Sorte de reconstitution narrative des attentats tels qu’ils auraient été, pour ainsi dire, anticipés par les fabricants de la «machine à rêves», Just Like the Movies soulève plusieurs pistes d’analyse intéressantes, essentiellement en ce qui concerne les nombreuses ressemblances que partagent, de façon assez troublante, les modes de présentation d’événements catastrophiques tant dans la fiction hollywoodienne que dans le documentaire. Cette problématique pourrait s’articuler à partir des points suivants :

—l’effet d’inquiétante étrangeté ressenti à la découverte de la dimension soi-disant prophétique des films utilisés, dont la sortie fut antérieure aux événements;

—le constat que la plupart de ces films partagent une grammaire suffisamment homogène, de manière à ce qu’elle autorise de jouer de l’interchangeabilité de ses images, laquelle permet de constituer des séquences nouvelles où les images, prises de sources différentes, s’insèrent avec facilité dans de nouveaux continuums narratifs qui acquièrent dans ce cas-ci le statut de modèle morphologique relatif à la représentation hollywoodienne d’événements catastrophiques ;

—le constat, assez troublant, des grandes affinités formelles entre ces fictions et les techniques narratives et l’imagerie employés par quantité de documentaires relatant l’événement. (Spécialement ceux, tels que 9/11 ou In Memoriam, qui furent diffusés par de grandes chaînes ). En effet, ces derniers s’avèrent reconduire souvent les mêmes procédés de monstration — notamment en ce qui concerne la temporalité linéaire, la focalisation externe, la multiplication des angles de prises de vue, l’usage du «reaction-shot» et du montage serré —, de manière à laisser penser que le cinéma hollywoodien, loin de se contenter d’avoir soit-disant «prophétisé» ou scénarisé les événements, en avait déjà aussi établi le «storyboard». Aussi, l’effet de déjà-vu ressenti par le spectateur ne porte pas seulement sur la dimension soi-disant prophétique des films hollywoodiens; ce sont aussi les méthodes de mise en scène des documentaires qui en retiennent les procédés, établissant ainsi une équivalence hasardeuse entre l’effet d’hyperréalité créé par la fiction, et la «fictionnalisation» abusive du Réel par les documentaires qui partagent avec la fiction une grammaire commune et uniforme;

— enfin, au-delà de ce jeu de similitudes, on pourra comparer la relative pudibonderie et l’autocensure pratiquée par ces documentaires en ce qui concerne le soubassement obscène de l’événement — la représentation explicite des pertes humaines, les corps qui tombent et qui s’écrasent au sol — avec l’emphase qu’y mettent, au contraire, certains films cités par Just Like The Movies, dont les images, bien que fictives, révèlent bel et bien ce qui a été presque entièrement forclos, «souci de pudeur» oblige, par les documentaires commémoratifs.

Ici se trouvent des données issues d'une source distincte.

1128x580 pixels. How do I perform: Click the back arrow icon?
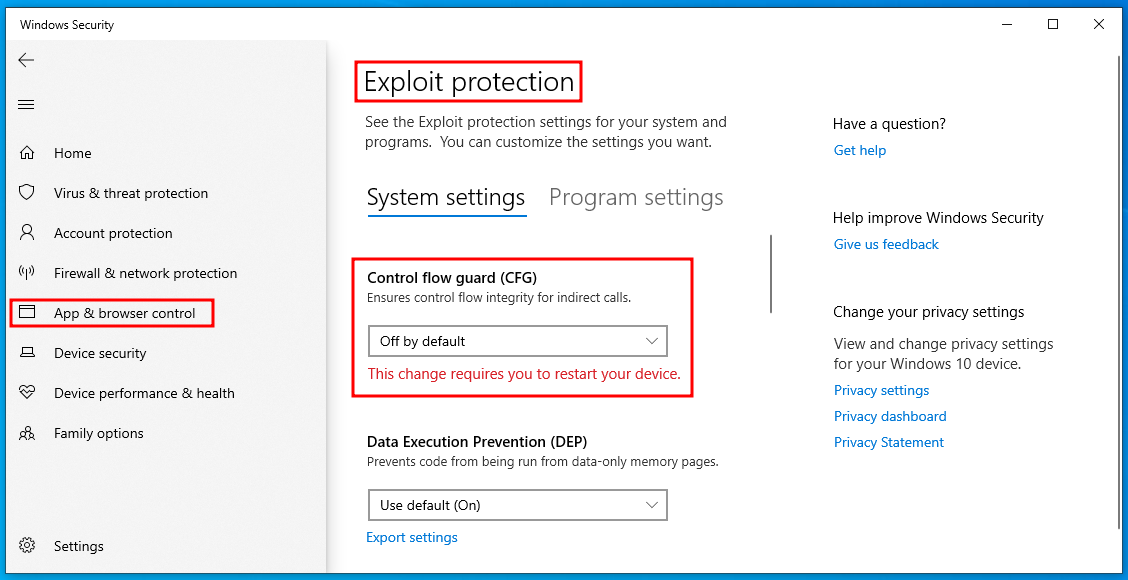click(x=26, y=60)
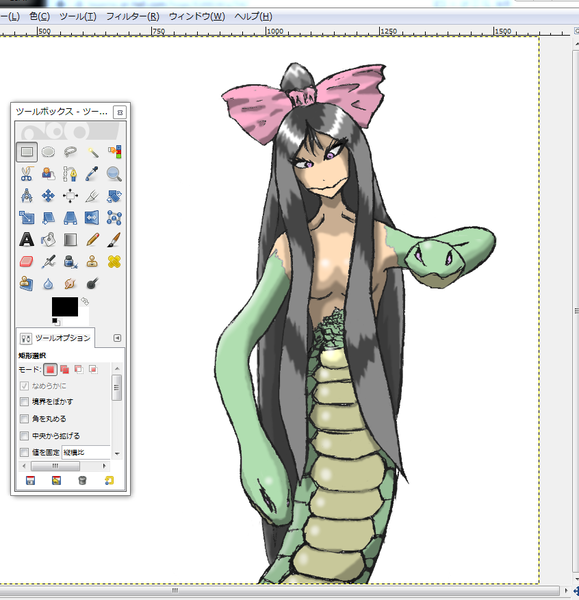
Task: Click the reset tool options button
Action: click(109, 481)
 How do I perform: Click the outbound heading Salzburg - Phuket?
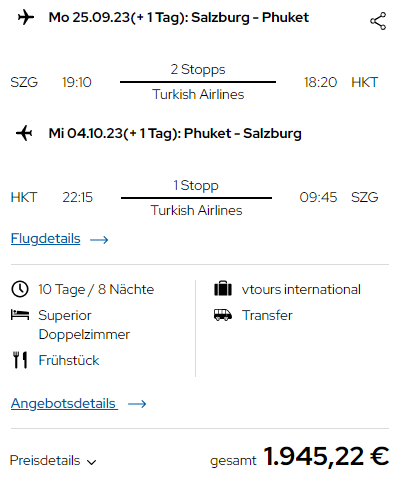pyautogui.click(x=250, y=17)
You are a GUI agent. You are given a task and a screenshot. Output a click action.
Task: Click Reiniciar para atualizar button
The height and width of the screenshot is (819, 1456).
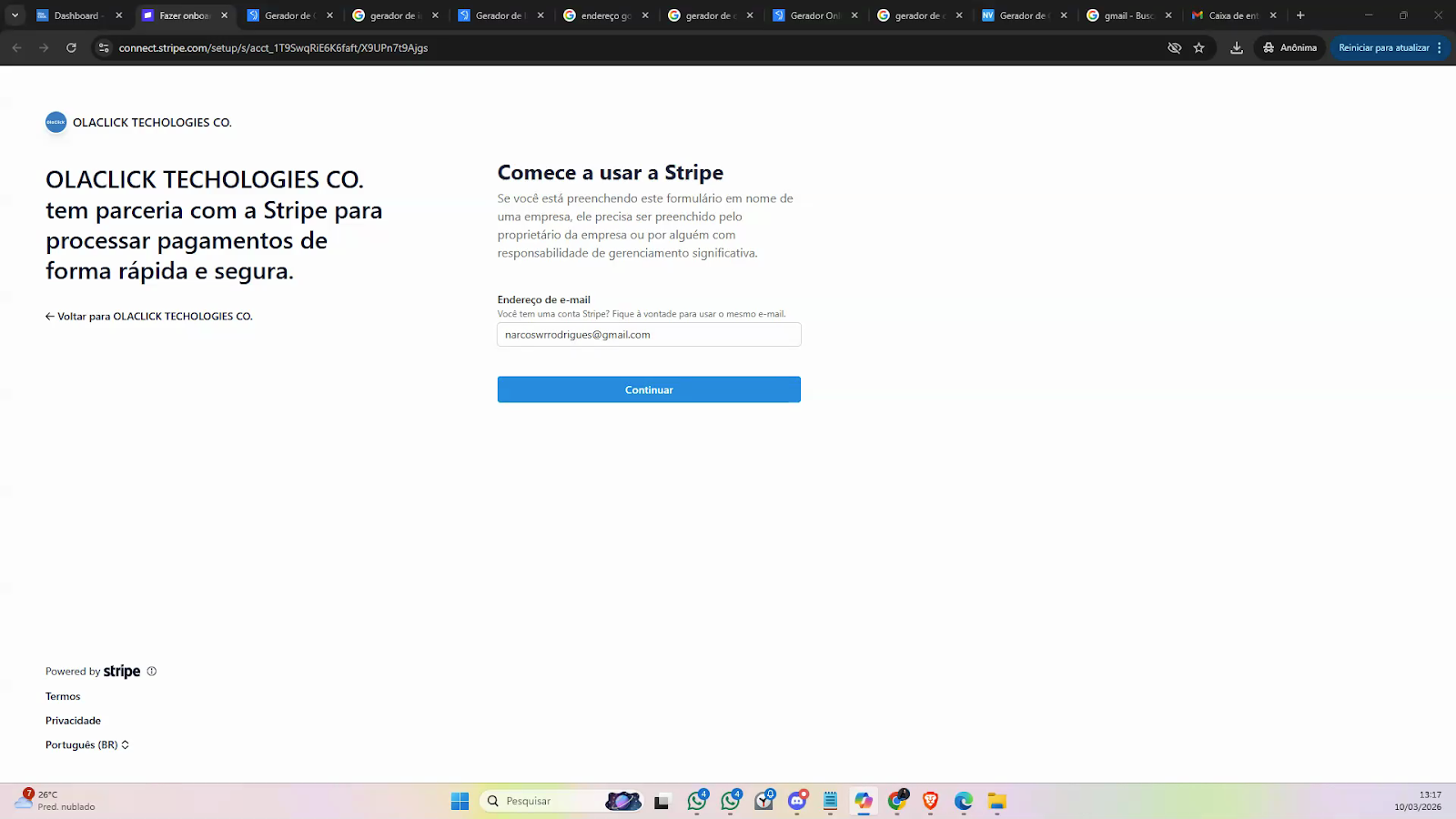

Donner une citation marquante, s’il y a lieu

Ne s’applique pas (film sans dialogues).

Noter tout autre information pertinente à l’œuvre

Voici une liste des titres des films dont Michal Kosakowski a tiré les images de Just Like The Movies :

2001: A Space Odyssey [1968], The French Connection [1971], Earthquake [1974], Ransom [1975], 3 Days of the Condor [1975], King Kong [1976], Marathon Man [1976], Taxi Driver [1976], Superman [1978], Meteor [1979], Superman II [1980], Escape from New York [1981], Nighthawks [1981], Q—The Winged Serpent [1982], Ghostbusters [1984], F/X [1986], A Better Tomorrow II [1987], Wall Street [1987], Die Hard [1988], Ghostbusters II [1989], Die Hard 2 [1990], Jacob’s Ladder [1990], The Fisher King (1991], Passenger 57 [1992], Cliffhanger [1993], Groundhog Day [1993], Last Action Hero [1993], Léon [1994], Speed [1994], Die Hard: With a Vengeance [1995], Daylight [1996], Independence Day [1996], As Good As It Gets [1997], Conspiracy Theory [1997], The Devil’s Advocate [1997], Armageddon [1998], Deep Impact [1998], Earthquake in New York [1998], Godzilla [1998], The Siege [1998], Arlington Road [1999], The Astronaut’s Wife [1999], End of Days [1999], Fight Club [1999], The Matrix [1999], American Psycho [2000], Boiler Room [2000], AI: Artificial Intelligence [2001], Swordfish [2001], Vanilla Sky [2001], Gangs of New York [2001], Spider-Man [2001].